== DATA EXTRACTS

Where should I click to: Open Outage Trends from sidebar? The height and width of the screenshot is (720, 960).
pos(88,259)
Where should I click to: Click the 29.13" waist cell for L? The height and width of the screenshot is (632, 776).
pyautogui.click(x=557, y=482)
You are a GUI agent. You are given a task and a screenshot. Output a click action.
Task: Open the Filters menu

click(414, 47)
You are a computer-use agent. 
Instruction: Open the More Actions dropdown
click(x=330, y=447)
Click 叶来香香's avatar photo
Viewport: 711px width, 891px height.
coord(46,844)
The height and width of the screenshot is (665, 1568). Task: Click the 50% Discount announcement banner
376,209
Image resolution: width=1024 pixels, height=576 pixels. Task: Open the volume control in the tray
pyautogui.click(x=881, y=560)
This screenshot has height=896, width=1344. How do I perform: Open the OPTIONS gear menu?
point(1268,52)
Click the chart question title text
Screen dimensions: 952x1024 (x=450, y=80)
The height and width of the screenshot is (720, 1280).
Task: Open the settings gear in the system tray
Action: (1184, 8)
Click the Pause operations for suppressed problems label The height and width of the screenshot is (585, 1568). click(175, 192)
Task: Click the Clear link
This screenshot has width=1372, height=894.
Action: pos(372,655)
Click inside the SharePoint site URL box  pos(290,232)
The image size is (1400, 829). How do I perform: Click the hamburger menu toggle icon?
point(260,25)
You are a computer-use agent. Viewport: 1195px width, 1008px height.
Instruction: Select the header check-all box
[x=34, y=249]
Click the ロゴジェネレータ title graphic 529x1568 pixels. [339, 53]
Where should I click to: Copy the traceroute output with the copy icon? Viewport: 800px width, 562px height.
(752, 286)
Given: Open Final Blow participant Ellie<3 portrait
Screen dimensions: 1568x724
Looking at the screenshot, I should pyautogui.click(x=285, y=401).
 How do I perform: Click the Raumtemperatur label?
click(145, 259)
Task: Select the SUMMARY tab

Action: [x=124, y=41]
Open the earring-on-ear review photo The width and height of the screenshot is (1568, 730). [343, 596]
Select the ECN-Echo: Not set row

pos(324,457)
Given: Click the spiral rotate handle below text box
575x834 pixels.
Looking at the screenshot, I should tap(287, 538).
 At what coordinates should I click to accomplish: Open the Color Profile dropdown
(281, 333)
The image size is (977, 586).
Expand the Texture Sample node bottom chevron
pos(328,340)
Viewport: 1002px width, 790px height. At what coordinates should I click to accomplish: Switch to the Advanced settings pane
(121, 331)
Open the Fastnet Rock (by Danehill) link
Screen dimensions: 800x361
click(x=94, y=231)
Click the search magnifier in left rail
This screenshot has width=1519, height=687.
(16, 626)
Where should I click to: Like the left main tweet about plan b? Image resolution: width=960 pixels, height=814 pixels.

====

*WHAT TO DO*.
A copy of each line above that holds the word "computer" is the expected answer.

*TASK RESULT*.
You are a computer-use agent. 
You are a computer-use agent. Viewport: 1195px width, 1008px height.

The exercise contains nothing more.